Various Visions of the Future in NYC's First New Subway Station in 25 Years
It only took a day after Sunday's opening for a candy bar wrapper to lodge beneath the new wooden bench of the 34th Street-Hudson Yards platform, and vague stains to appear on the station's light granite floor tiles.

It only took a day after Sunday’s opening for a candy bar wrapper to lodge beneath the new wooden bench of the 34th Street-Hudson Yards platform, and vague stains to appear on the station’s light granite floor tiles. Still, the dominant feeling of New York City’s first new subway station since 1989 is that of newness, and the fulfillment of an eight-year wait and $2.4 billion in funding. Soon it will be just another purple-colored point on the MTA map, now curving the 7 line 1.5 miles beyond Times Square. For a brief time, it’s all gleaming steel and fresh fluorescent lights.

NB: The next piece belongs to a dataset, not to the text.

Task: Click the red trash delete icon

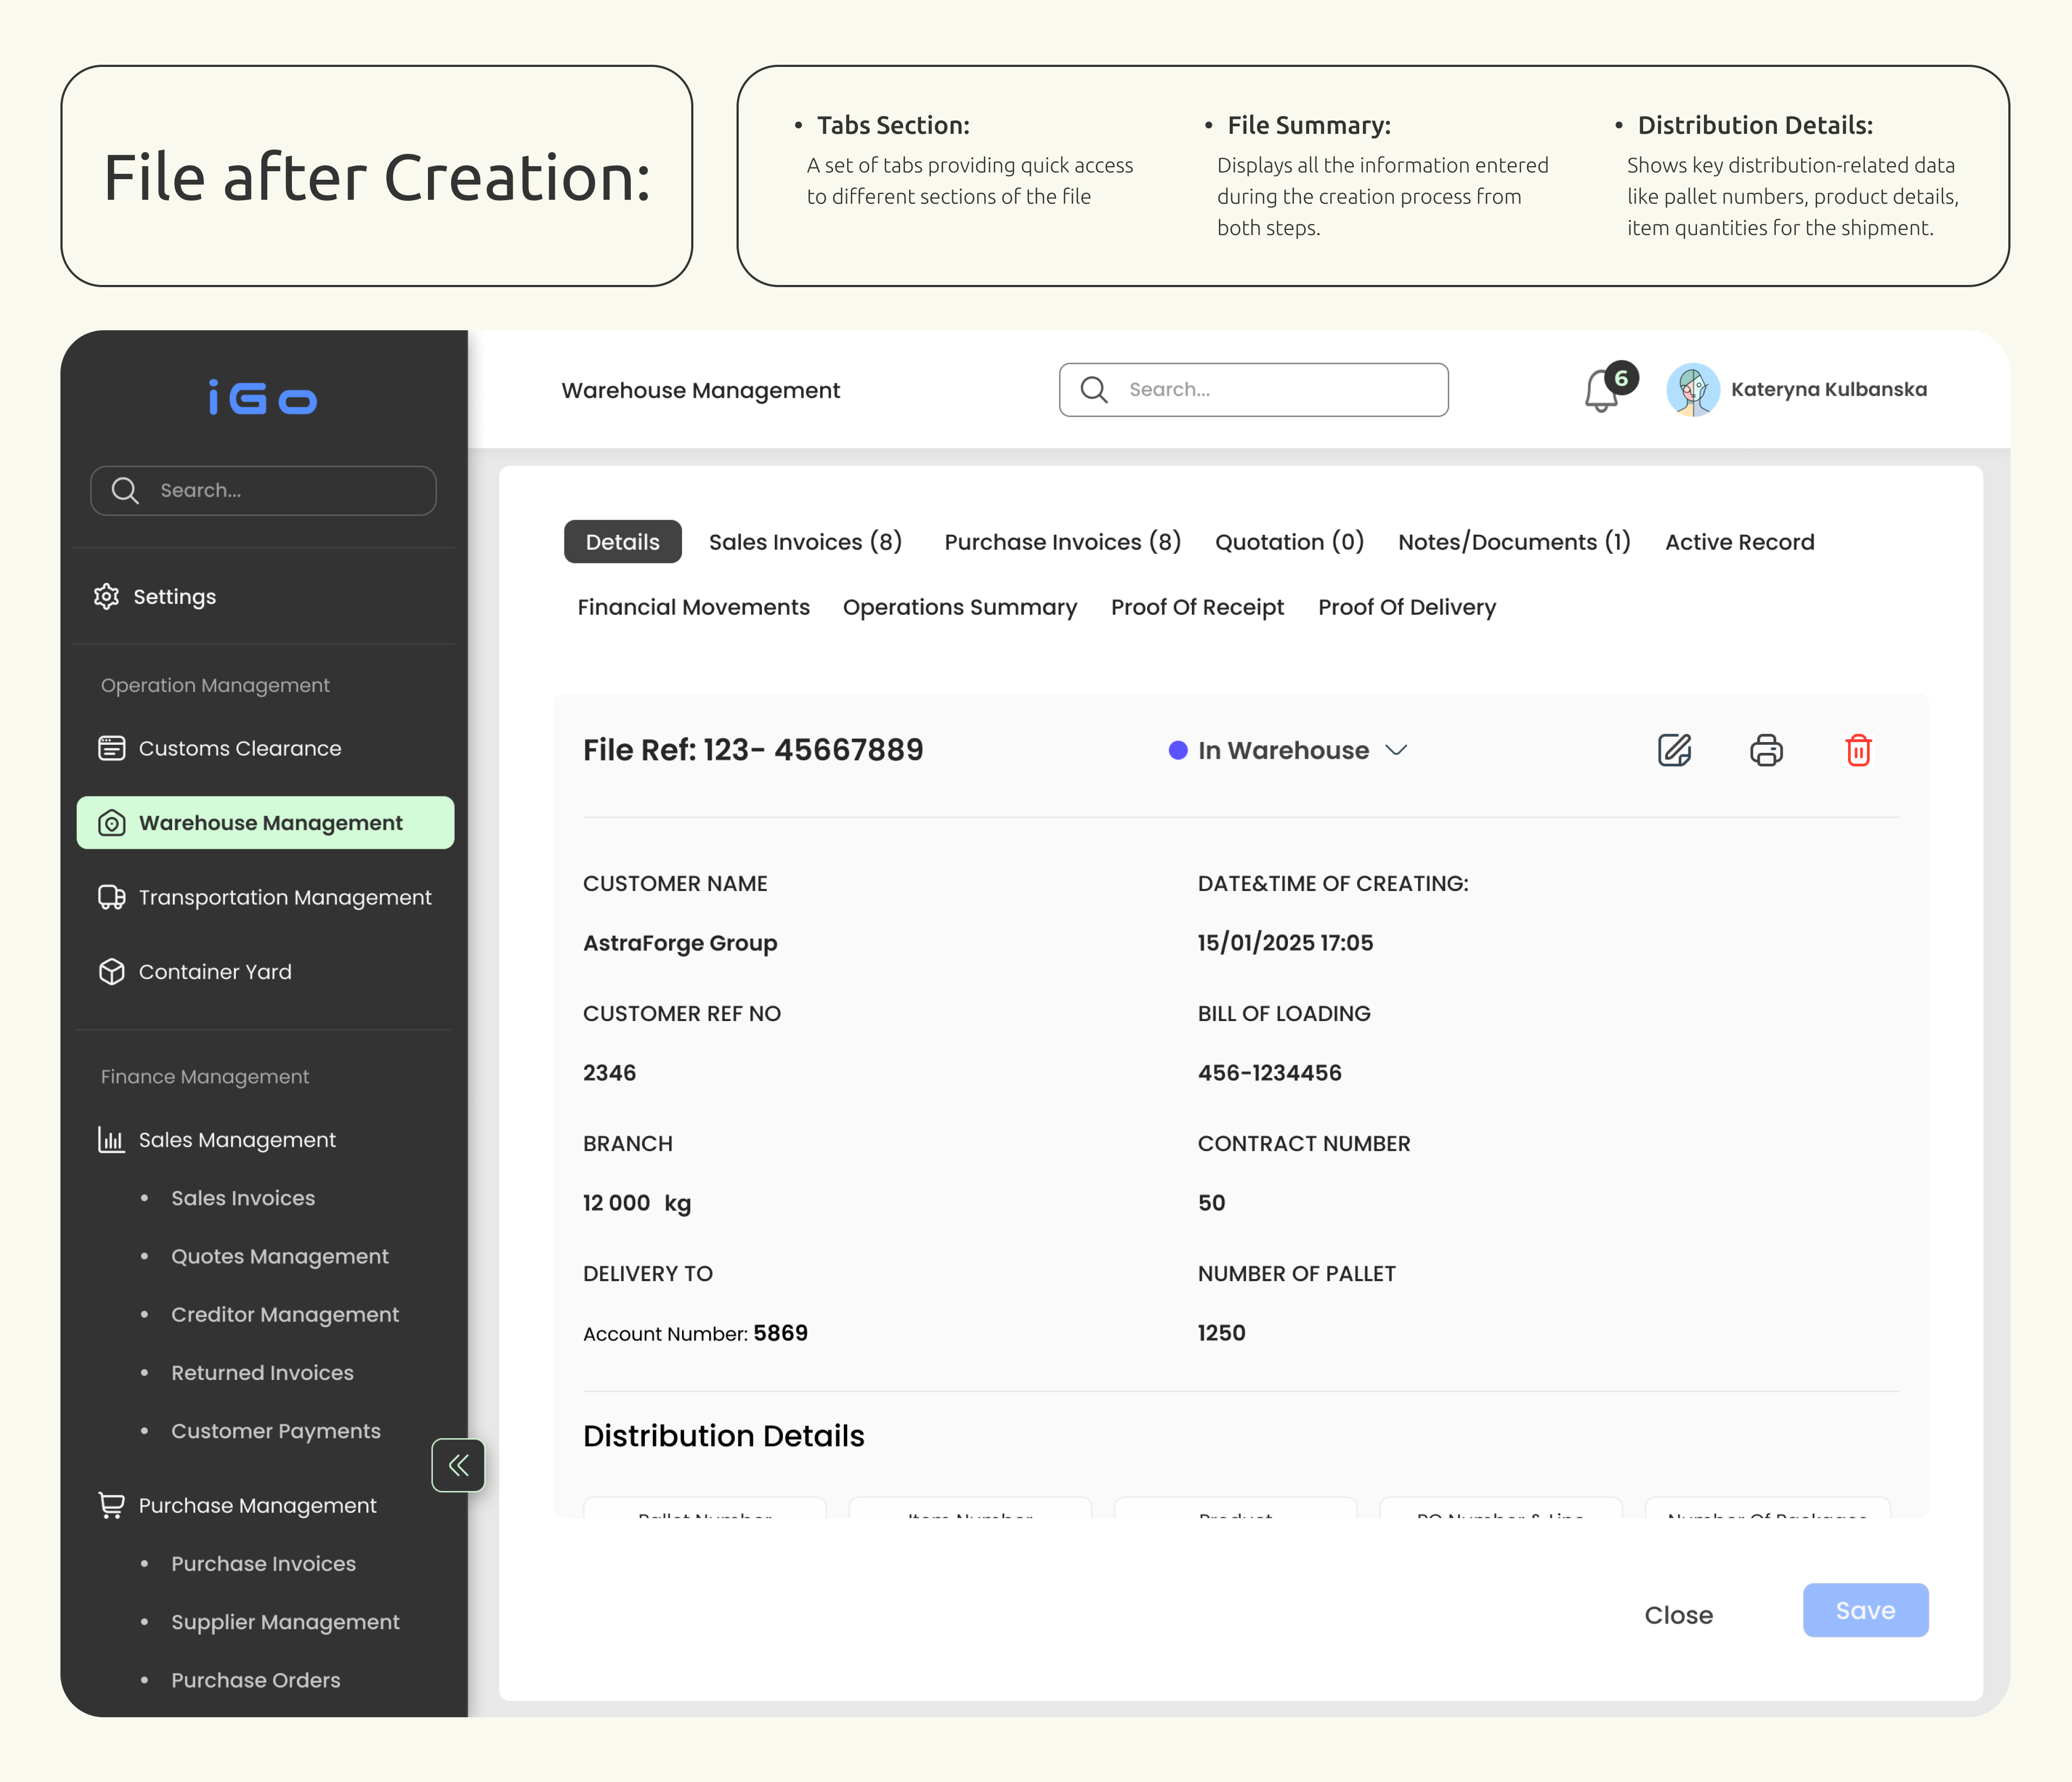Action: 1858,750
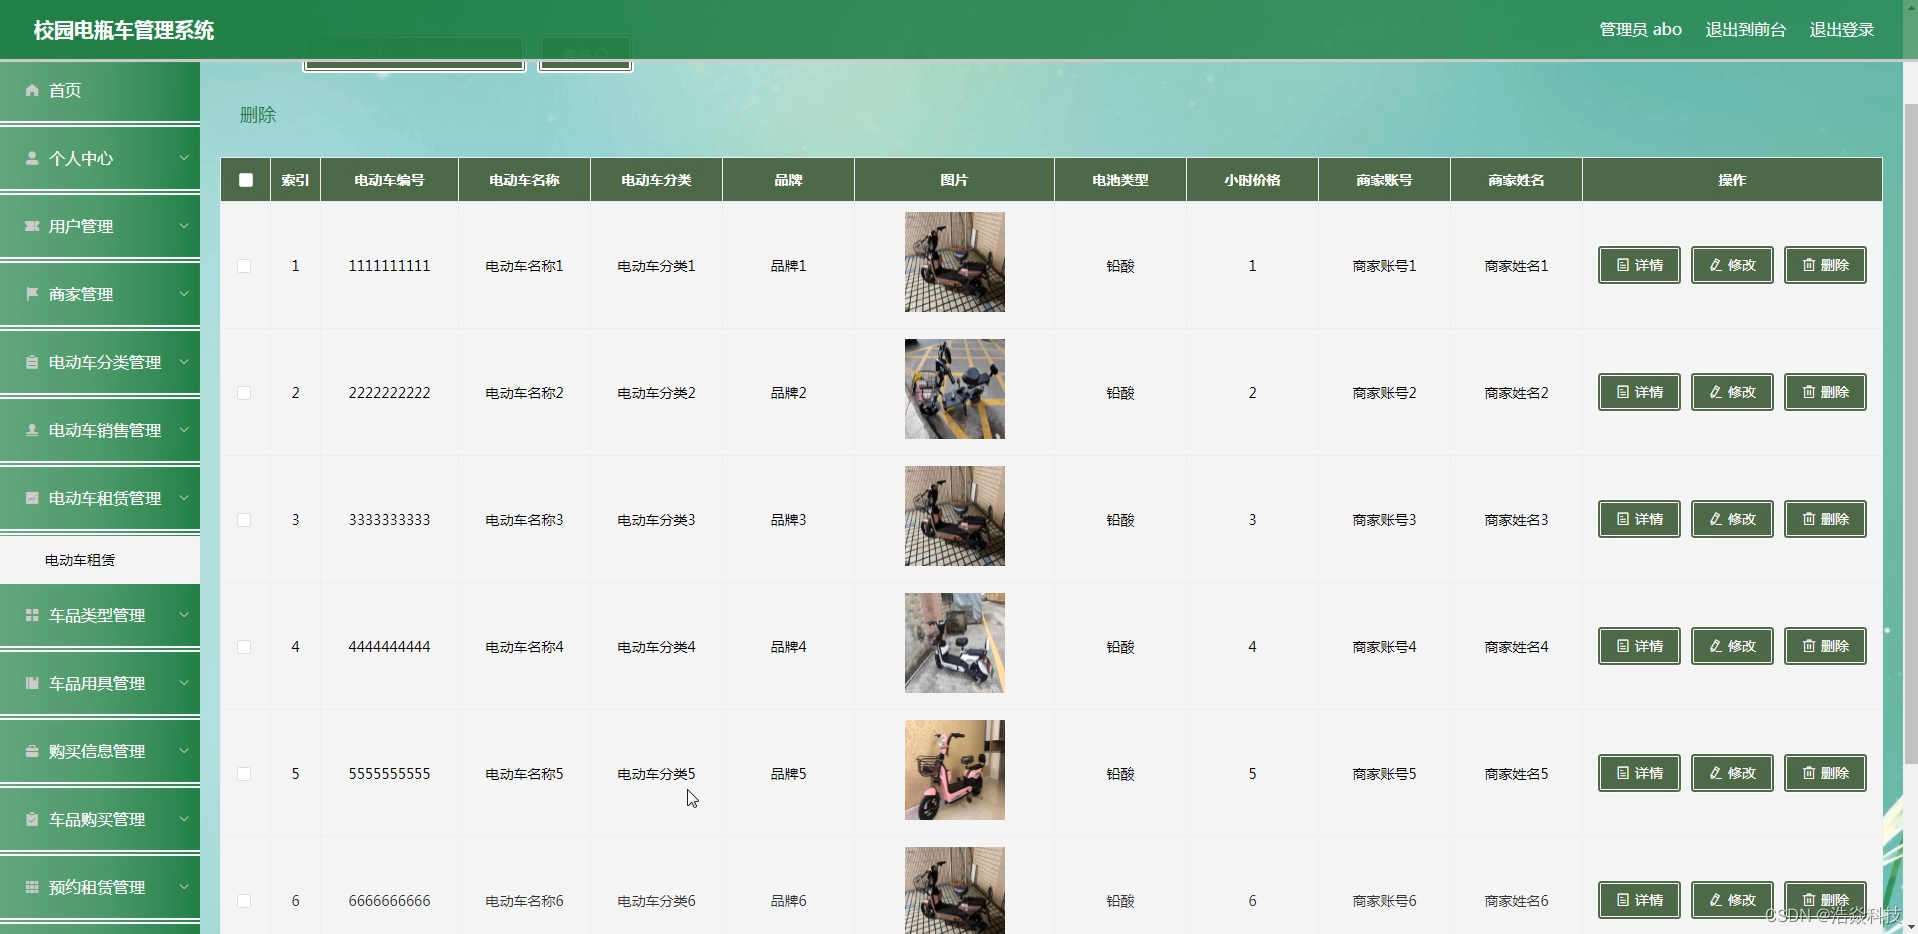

The MTA anticipates the new station at 34th Street and 11th Avenue will eventually be the “busiest single station in New York City.” This is in part due to the huge luxury development rising at the end of the High Line, overlooking the Hudson River. It’s definitely an area of the city that was cut off from the subway, but the scrapped second station at 41st Street and Tenth Avenue once part of the project would arguably have supported a more underserved neighborhood.
Cranes tower by the glass station entrance designed by Toshiko Mori Architects as a sort of utilitarian take on Hector Guimard’s Art Nouveau Paris Metro entrance, with the Hudson Park & Boulevard landscaping of benches and plants winding alongside. Below, burrowed 125 feet into the Manhattan earth to dodge existing underground infrastructure like Amtrak, the Eigth Avenue line, and the Lincoln Tunnel, is the multi-level, climate-controlled station designed by Dattner Architects. Two levels of escalators (the longest in the city), and an Italian-designed inclined elevator, enable the descent into the column-free arched concourse and platform, which evoke the DC Metro although, alas, without the brutalism.



Like the Fulton Center complex opened last year with its gaping white oculus, the 34th Street-Hudson Yards favors a sterile futuristic aesthetic with long illuminated tunnels that would have been ready settings for Stanley Kubrick’s 2001: A Space Odyssey. The white and metal palette is enlivened by two huge mosaics designed by Xenobia Bailey called “Funktional Vibrations,” both commissioned by MTA Arts & Design. It’s unfortunate some of their vibrant tiles weren’t allowed to creep onto the sleek concourse and platform, although the two pieces are stunning above the first bank of escalators and the information booth and ticket machines. True, they might not have much to do with the area’s former industrial history and waterfront setting, but she is an established figure in the New York art world and it’s exciting to see her intricate crochet work inspired by African-American patterns transformed into this huge, colorful mosaic mural built by Miotto Mosaic Art Studio.
The work with its overlaid circular patterns against blue feels as futuristic as the station itself, but with a warmth that’s missing in the greater architecture. Each of the city’s 496 stations is after all a portal for people’s lives and homes, and after the newness fades and the first dark gum globs stick forever to the tiles, they become daily personal spaces for the city. Whether this will be the city’s major hub in a few years remains to be seen, although what it seems to be inviting in more than anything is the passive modernism of the Hudson Yards construction around it.









The 34th Street–Hudson Yards is now open at 34th Street and 11th Avenue in Manhattan.